**WHAT TO WORK ON:**
Print the following entries without any change.

== Segment start ==

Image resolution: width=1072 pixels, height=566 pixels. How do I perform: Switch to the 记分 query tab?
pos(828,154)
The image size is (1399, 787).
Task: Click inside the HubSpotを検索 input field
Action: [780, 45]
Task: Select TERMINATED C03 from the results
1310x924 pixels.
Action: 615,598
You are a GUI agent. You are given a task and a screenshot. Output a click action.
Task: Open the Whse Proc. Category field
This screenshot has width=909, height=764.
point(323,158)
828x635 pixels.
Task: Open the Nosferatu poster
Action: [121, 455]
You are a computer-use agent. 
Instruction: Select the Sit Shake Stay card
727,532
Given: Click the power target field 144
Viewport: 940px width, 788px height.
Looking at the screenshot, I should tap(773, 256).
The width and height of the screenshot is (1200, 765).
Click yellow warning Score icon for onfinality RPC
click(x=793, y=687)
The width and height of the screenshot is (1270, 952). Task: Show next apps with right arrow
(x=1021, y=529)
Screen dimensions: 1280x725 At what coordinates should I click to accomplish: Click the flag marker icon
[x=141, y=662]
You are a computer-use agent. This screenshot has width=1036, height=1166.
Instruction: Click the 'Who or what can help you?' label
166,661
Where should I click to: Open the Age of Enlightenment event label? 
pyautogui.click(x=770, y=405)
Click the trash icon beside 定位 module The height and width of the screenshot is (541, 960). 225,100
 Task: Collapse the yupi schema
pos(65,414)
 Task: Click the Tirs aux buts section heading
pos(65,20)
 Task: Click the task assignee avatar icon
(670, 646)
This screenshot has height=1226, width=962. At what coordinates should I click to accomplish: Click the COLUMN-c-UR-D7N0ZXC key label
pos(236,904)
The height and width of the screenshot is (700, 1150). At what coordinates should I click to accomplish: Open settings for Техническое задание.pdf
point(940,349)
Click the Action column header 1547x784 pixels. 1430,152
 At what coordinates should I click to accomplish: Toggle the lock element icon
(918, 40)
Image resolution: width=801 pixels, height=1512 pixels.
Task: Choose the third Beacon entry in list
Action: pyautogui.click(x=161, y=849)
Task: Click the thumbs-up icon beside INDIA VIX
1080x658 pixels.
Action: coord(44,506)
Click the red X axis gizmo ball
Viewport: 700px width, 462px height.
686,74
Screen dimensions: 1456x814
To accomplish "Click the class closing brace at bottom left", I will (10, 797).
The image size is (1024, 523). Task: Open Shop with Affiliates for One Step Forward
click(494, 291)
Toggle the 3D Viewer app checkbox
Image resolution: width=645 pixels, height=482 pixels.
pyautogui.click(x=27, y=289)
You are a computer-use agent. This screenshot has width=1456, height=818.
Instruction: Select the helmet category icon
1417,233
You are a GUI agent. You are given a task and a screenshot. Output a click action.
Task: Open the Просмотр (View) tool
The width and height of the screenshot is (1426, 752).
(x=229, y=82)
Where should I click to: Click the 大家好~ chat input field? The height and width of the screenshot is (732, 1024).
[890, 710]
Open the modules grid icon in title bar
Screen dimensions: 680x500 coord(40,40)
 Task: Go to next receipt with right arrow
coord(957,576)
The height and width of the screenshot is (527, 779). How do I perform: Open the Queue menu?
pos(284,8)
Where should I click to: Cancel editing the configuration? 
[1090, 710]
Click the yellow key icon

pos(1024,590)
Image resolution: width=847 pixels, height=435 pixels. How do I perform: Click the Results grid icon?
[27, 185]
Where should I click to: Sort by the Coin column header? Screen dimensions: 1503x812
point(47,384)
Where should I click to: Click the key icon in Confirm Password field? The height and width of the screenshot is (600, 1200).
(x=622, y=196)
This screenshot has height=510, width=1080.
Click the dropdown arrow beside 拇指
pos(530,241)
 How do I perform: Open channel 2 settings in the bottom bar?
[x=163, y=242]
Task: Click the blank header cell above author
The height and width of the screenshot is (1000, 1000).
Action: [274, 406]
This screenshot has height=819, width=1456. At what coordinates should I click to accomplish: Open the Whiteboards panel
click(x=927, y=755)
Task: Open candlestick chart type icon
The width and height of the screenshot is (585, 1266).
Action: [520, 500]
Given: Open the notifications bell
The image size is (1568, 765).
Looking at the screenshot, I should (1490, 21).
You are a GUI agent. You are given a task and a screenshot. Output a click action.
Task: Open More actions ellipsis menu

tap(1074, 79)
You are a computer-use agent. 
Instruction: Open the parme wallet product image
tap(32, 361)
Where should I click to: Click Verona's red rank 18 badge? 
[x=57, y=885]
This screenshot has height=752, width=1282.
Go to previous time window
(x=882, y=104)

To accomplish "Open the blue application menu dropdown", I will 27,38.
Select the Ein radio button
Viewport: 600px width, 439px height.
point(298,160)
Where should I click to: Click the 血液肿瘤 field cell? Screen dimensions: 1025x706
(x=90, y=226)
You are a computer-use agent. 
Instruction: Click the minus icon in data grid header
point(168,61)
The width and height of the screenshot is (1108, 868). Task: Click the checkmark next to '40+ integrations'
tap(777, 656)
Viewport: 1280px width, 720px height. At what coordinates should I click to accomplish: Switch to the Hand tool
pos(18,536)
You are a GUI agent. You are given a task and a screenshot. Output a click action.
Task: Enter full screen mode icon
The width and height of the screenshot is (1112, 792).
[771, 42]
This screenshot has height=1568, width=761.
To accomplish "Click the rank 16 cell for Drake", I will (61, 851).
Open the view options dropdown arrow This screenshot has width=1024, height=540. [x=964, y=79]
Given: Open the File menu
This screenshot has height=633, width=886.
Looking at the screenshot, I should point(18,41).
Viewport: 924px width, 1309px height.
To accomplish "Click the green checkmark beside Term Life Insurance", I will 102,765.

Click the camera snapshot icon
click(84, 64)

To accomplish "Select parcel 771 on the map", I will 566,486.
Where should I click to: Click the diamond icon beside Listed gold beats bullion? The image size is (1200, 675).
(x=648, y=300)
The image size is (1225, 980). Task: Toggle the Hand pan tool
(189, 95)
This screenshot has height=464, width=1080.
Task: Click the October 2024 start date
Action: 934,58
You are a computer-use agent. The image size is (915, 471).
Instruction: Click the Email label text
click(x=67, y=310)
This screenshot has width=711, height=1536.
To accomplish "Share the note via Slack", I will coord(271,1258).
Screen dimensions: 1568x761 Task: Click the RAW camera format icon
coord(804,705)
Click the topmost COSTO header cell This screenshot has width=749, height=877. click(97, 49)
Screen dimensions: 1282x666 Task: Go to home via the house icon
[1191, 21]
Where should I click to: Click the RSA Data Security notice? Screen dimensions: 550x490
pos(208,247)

== Segment end ==

**EXERCISE OUTPUT:**
Image resolution: width=1072 pixels, height=566 pixels. How do I perform: Switch to the 记分 query tab?
pos(828,154)
The image size is (1399, 787).
Task: Click inside the HubSpotを検索 input field
Action: [780, 45]
Task: Select TERMINATED C03 from the results
1310x924 pixels.
Action: 615,598
You are a GUI agent. You are given a task and a screenshot. Output a click action.
Task: Open the Whse Proc. Category field
This screenshot has width=909, height=764.
point(323,158)
828x635 pixels.
Task: Open the Nosferatu poster
Action: [121, 455]
You are a computer-use agent. 
Instruction: Select the Sit Shake Stay card
727,532
Given: Click the power target field 144
Viewport: 940px width, 788px height.
Looking at the screenshot, I should tap(773, 256).
The width and height of the screenshot is (1200, 765).
Click yellow warning Score icon for onfinality RPC
click(x=793, y=687)
The width and height of the screenshot is (1270, 952). Task: Show next apps with right arrow
(x=1021, y=529)
Screen dimensions: 1280x725 At what coordinates should I click to accomplish: Click the flag marker icon
[x=141, y=662]
You are a computer-use agent. This screenshot has width=1036, height=1166.
Instruction: Click the 'Who or what can help you?' label
166,661
Where should I click to: Open the Age of Enlightenment event label? 
pyautogui.click(x=770, y=405)
Click the trash icon beside 定位 module The height and width of the screenshot is (541, 960). 225,100
 Task: Collapse the yupi schema
pos(65,414)
 Task: Click the Tirs aux buts section heading
pos(65,20)
 Task: Click the task assignee avatar icon
(670, 646)
This screenshot has height=1226, width=962. At what coordinates should I click to accomplish: Click the COLUMN-c-UR-D7N0ZXC key label
pos(236,904)
The height and width of the screenshot is (700, 1150). At what coordinates should I click to accomplish: Open settings for Техническое задание.pdf
point(940,349)
Click the Action column header 1547x784 pixels. 1430,152
 At what coordinates should I click to accomplish: Toggle the lock element icon
(918, 40)
Image resolution: width=801 pixels, height=1512 pixels.
Task: Choose the third Beacon entry in list
Action: pyautogui.click(x=161, y=849)
Task: Click the thumbs-up icon beside INDIA VIX
1080x658 pixels.
Action: coord(44,506)
Click the red X axis gizmo ball
Viewport: 700px width, 462px height.
686,74
Screen dimensions: 1456x814
To accomplish "Click the class closing brace at bottom left", I will (10, 797).
The image size is (1024, 523). Task: Open Shop with Affiliates for One Step Forward
click(494, 291)
Toggle the 3D Viewer app checkbox
Image resolution: width=645 pixels, height=482 pixels.
pyautogui.click(x=27, y=289)
You are a computer-use agent. This screenshot has width=1456, height=818.
Instruction: Select the helmet category icon
1417,233
You are a GUI agent. You are given a task and a screenshot. Output a click action.
Task: Open the Просмотр (View) tool
The width and height of the screenshot is (1426, 752).
(x=229, y=82)
Where should I click to: Click the 大家好~ chat input field? The height and width of the screenshot is (732, 1024).
[890, 710]
Open the modules grid icon in title bar
Screen dimensions: 680x500 coord(40,40)
 Task: Go to next receipt with right arrow
coord(957,576)
The height and width of the screenshot is (527, 779). How do I perform: Open the Queue menu?
pos(284,8)
Where should I click to: Cancel editing the configuration? 
[1090, 710]
Click the yellow key icon

pos(1024,590)
Image resolution: width=847 pixels, height=435 pixels. How do I perform: Click the Results grid icon?
[27, 185]
Where should I click to: Sort by the Coin column header? Screen dimensions: 1503x812
point(47,384)
Where should I click to: Click the key icon in Confirm Password field? The height and width of the screenshot is (600, 1200).
(x=622, y=196)
This screenshot has height=510, width=1080.
Click the dropdown arrow beside 拇指
pos(530,241)
 How do I perform: Open channel 2 settings in the bottom bar?
[x=163, y=242]
Task: Click the blank header cell above author
The height and width of the screenshot is (1000, 1000).
Action: [274, 406]
This screenshot has height=819, width=1456. At what coordinates should I click to accomplish: Open the Whiteboards panel
click(x=927, y=755)
Task: Open candlestick chart type icon
The width and height of the screenshot is (585, 1266).
Action: [520, 500]
Given: Open the notifications bell
The image size is (1568, 765).
Looking at the screenshot, I should (1490, 21).
You are a GUI agent. You are given a task and a screenshot. Output a click action.
Task: Open More actions ellipsis menu

tap(1074, 79)
You are a computer-use agent. 
Instruction: Open the parme wallet product image
tap(32, 361)
Where should I click to: Click Verona's red rank 18 badge? 
[x=57, y=885]
This screenshot has height=752, width=1282.
Go to previous time window
(x=882, y=104)

To accomplish "Open the blue application menu dropdown", I will 27,38.
Select the Ein radio button
Viewport: 600px width, 439px height.
point(298,160)
Where should I click to: Click the 血液肿瘤 field cell? Screen dimensions: 1025x706
(x=90, y=226)
You are a computer-use agent. 
Instruction: Click the minus icon in data grid header
point(168,61)
The width and height of the screenshot is (1108, 868). Task: Click the checkmark next to '40+ integrations'
tap(777, 656)
Viewport: 1280px width, 720px height. At what coordinates should I click to accomplish: Switch to the Hand tool
pos(18,536)
You are a GUI agent. You are given a task and a screenshot. Output a click action.
Task: Enter full screen mode icon
The width and height of the screenshot is (1112, 792).
[771, 42]
This screenshot has height=1568, width=761.
To accomplish "Click the rank 16 cell for Drake", I will (61, 851).
Open the view options dropdown arrow This screenshot has width=1024, height=540. [x=964, y=79]
Given: Open the File menu
This screenshot has height=633, width=886.
Looking at the screenshot, I should point(18,41).
Viewport: 924px width, 1309px height.
To accomplish "Click the green checkmark beside Term Life Insurance", I will 102,765.

Click the camera snapshot icon
click(84, 64)

To accomplish "Select parcel 771 on the map", I will 566,486.
Where should I click to: Click the diamond icon beside Listed gold beats bullion? The image size is (1200, 675).
(x=648, y=300)
The image size is (1225, 980). Task: Toggle the Hand pan tool
(189, 95)
This screenshot has height=464, width=1080.
Task: Click the October 2024 start date
Action: 934,58
You are a computer-use agent. The image size is (915, 471).
Instruction: Click the Email label text
click(x=67, y=310)
This screenshot has width=711, height=1536.
To accomplish "Share the note via Slack", I will coord(271,1258).
Screen dimensions: 1568x761 Task: Click the RAW camera format icon
coord(804,705)
Click the topmost COSTO header cell This screenshot has width=749, height=877. click(97, 49)
Screen dimensions: 1282x666 Task: Go to home via the house icon
[1191, 21]
Where should I click to: Click the RSA Data Security notice? Screen dimensions: 550x490
pos(208,247)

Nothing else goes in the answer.